Algo misterioso, uma ilha, Açores, mas quem não vive numa ilha não habita a viagem da poesia. Só vive no imaginário dos barcos, dos navios, que trazem que levam a sua vontade de naufragar. Nós somos do mar, do mar da Póvoa, do mar rural onde os terrenos de sal dão peixe.
Há quem numa sexta-feira 13 tenha realizado na Fundação Dr. Luís Rainha o 13º Ciclo Aberto com o episódio “A poesia no Natal e na Vida” de Ivo Machado, poeta convidado.
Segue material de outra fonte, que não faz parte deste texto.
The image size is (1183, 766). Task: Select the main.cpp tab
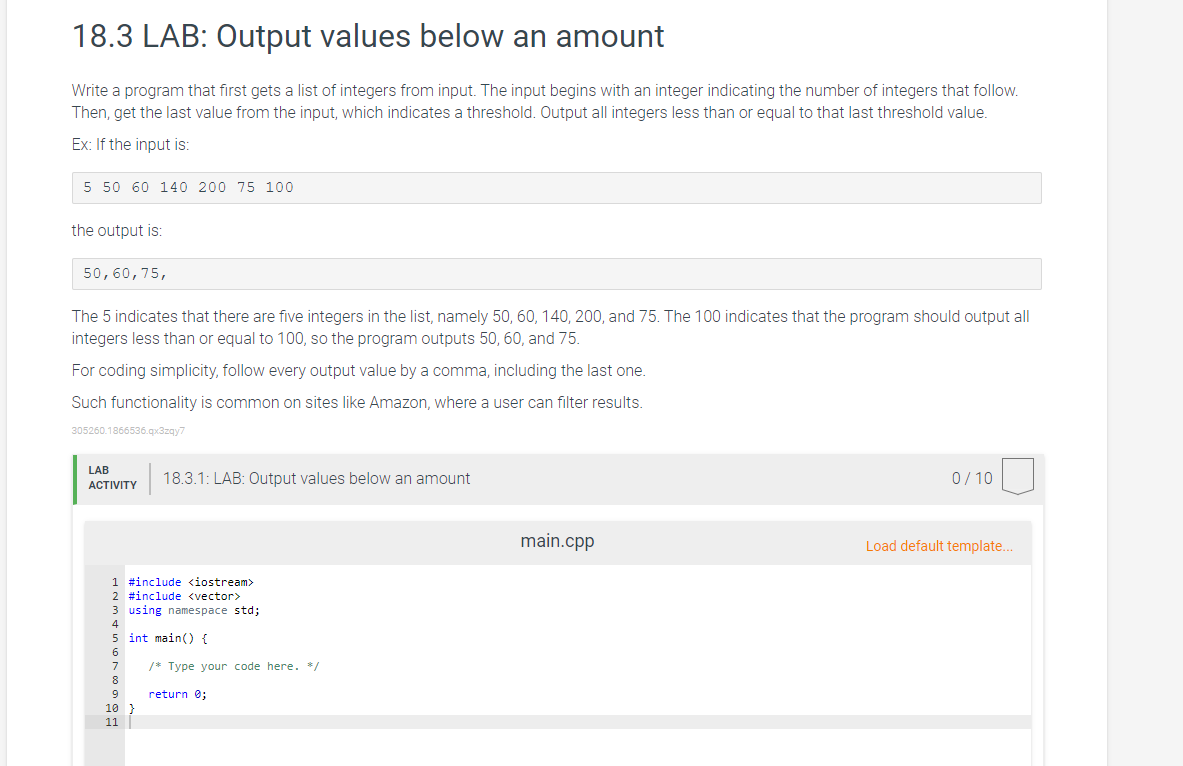[556, 540]
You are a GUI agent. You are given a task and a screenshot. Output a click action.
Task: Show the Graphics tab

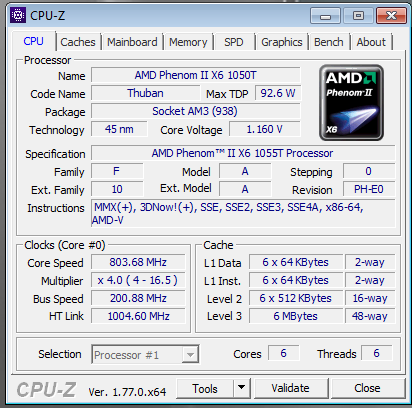[x=282, y=42]
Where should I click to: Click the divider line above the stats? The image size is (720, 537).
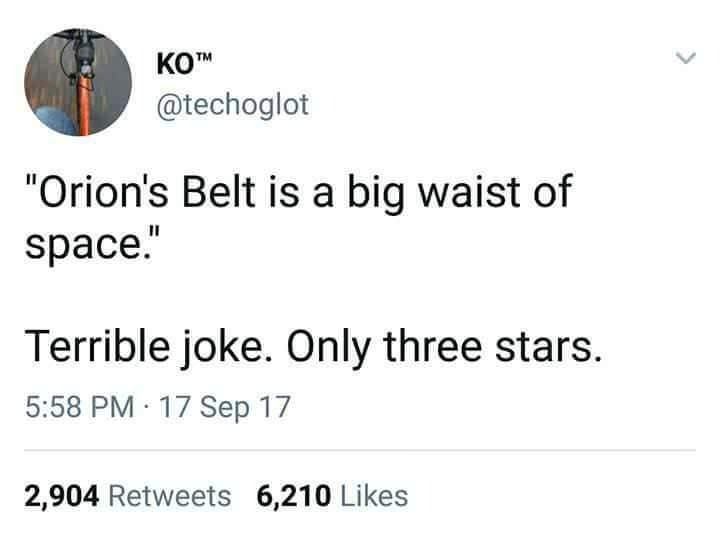[x=360, y=451]
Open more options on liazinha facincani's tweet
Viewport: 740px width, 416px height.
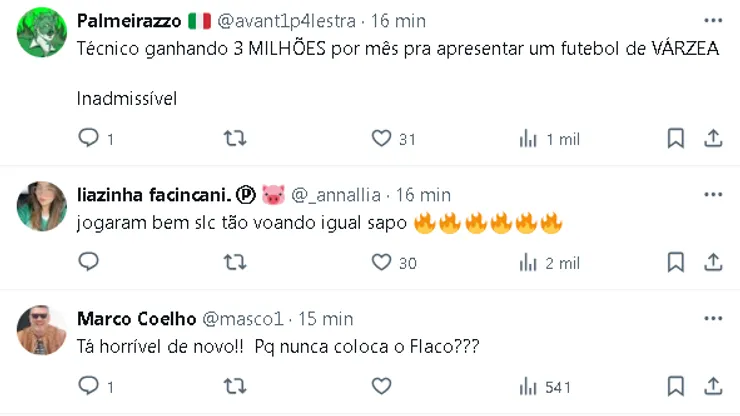pos(712,195)
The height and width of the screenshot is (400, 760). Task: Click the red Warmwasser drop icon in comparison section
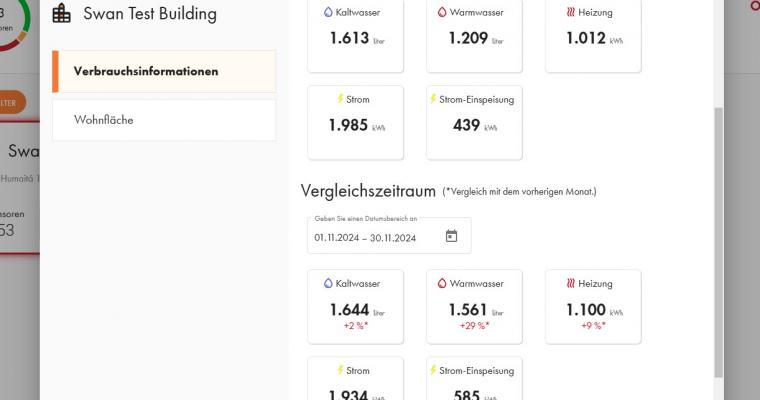pos(442,283)
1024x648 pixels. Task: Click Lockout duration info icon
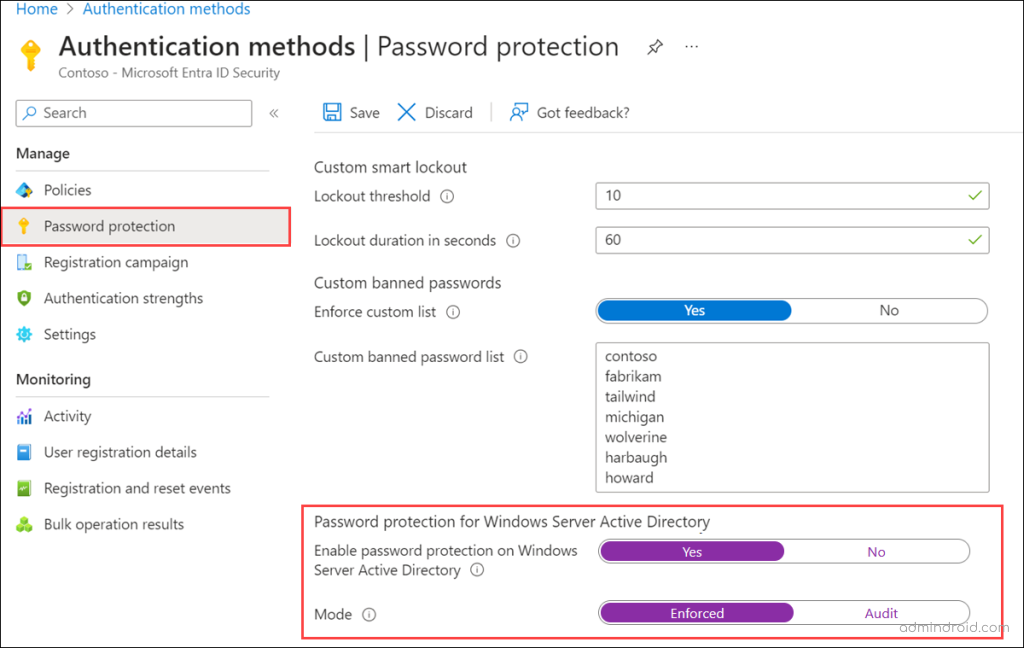(513, 241)
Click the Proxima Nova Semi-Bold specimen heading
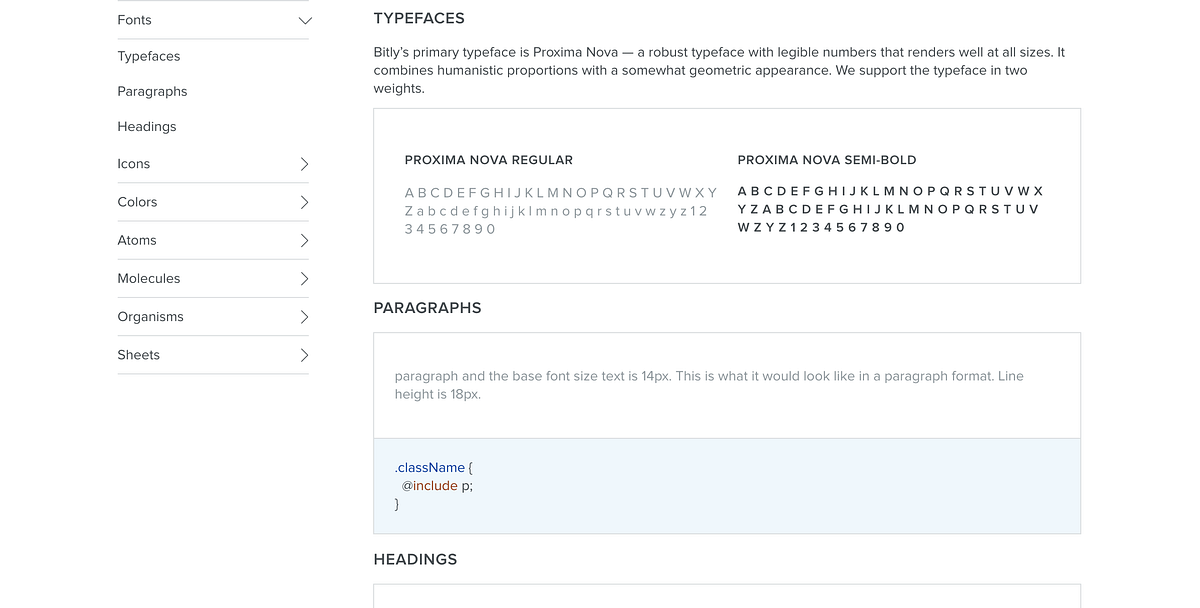 [827, 160]
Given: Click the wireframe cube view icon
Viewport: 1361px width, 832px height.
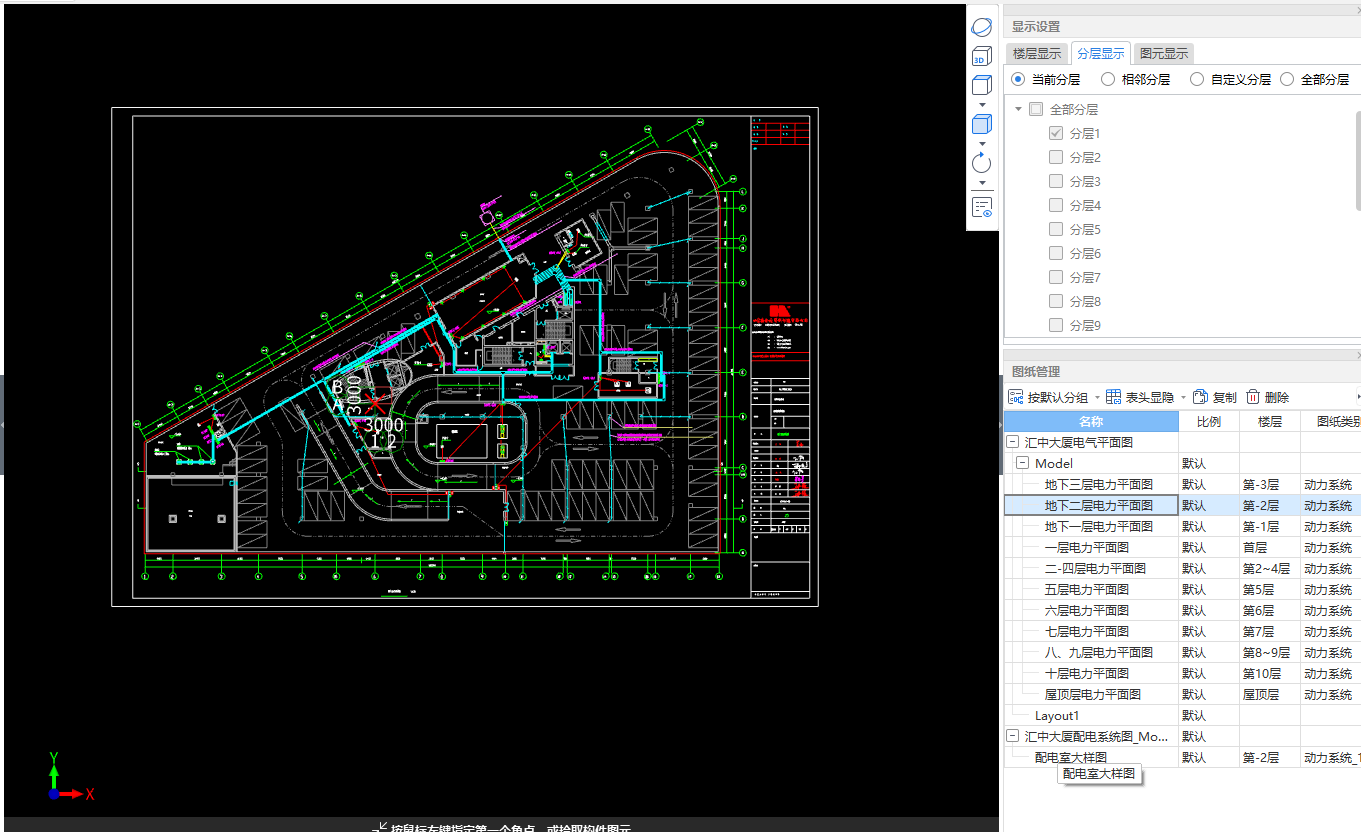Looking at the screenshot, I should coord(982,85).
Com a coordenação de Aurelino Costa e de Sousa Lima, antes de tudo, o Mar enrolou na areia na voz de Diana Silva em representação do coro Capela Marta júnior, que foi acompanhada ao piano pelo maestro Tiago Pereira.
Aurelino apresentou o poeta e deixou o “fogo incontrolável” com a revelação de que “o poema não esclarece, interroga ou convoca”. A tragédia de Valência ergueu poemas e pinturas, a arte da dor. “E no mar estava escrita uma cidade” revelou Carlos Drummond de Andrade.
Ivo Machado tinha a ilha como miradouro de onde “via o mundo”. Saiu pela primeira vez da ilha Terceira, de Barco, aos 10 anos e aos 17 já conhecia todas as ilhas dos Açores. “Era o mar ou eu ou ele em mim”. Quando partimos para outros lugares, “habitamos a saudade do ventre da terra” se o Ivo não disse estas palavras foi o que o meu ouvido quis ouvir, e isso acontece “em todos os lugares do mundo, em todas as geografias”. O primeiro editor de Pablo Neruda foi um açoriano da ilha do Corvo, Carlos George Nascimento.
Há quem adivinhe o futuro, “dois dias depois de eu nascer o vulcão dos Capelinhos apagou, pelo menos calou-se”. Depois num tempo de novidade “cresci com a saudade dos meus espalhados por todo o mundo. Ficávamos a aguardar a chegada dos postais”. Em Dezembro a árvore era “decorada com postais de Natal de primos e outros que viviam fora”, da ilha “tudo isto passou para a minha poesia”.
E de tanto ouvir falar “a electricidade chegou aos Biscoitos no norte da ilha, um mês antes do 25 de Abril”. A forma de Biscoitos retrata a erupção do vulcão na ilha Terceira há alguns séculos atrás. A formação rochosa é inigualável, mas “um poema não é uma rosa dentro de uma jarra”, mesmo que bela. Para Ivo Machado “a poesia é o único território possível de habitar”. As guerras justificam o inabitável do coração “a poesia pode ser também um registo”, o que fica de quem parte. Mas, “não me surpreende o desassossego de Deus nos tempos que existimos”. Entre o massacre e o genocídio “uma coisa não justifica a outra”.
Conviveu com o grande compositor Fernando Lopes Graça, que agarrou as ‘sete breves canções do mar dos Açores’ de Ivo Machado e as ofereceu numa partitura, “acabámos por nos conhecer e manter uma amizade até hoje, mesmo que tenha partido em 1994”. Também, Onésimo Teotónio deixou-se enrolar nos seus bigodes pela mão da filha bebé de Ivo Machado. “O Eugénio de Andrade ajudou-me com a sua poesia e eu ainda não o conhecia. O mesmo aconteceu com a poesia de Florbela Espanca”.
Há também uma arte plástica no poeta açoriano, “olho o menino por quanto o amor inspira e pinto”. Para que fossemos embora de coração cheio, Aurelino Costa descobriu palavras e poemas “ali está um anjo devolvendo o amor”, mas é inquietante perceber que “cada vez o teu reino é menos deste mundo”. A esperança dotou-a a Natália Correia “Ó subalimentados do sonho! A poesia é para comer”.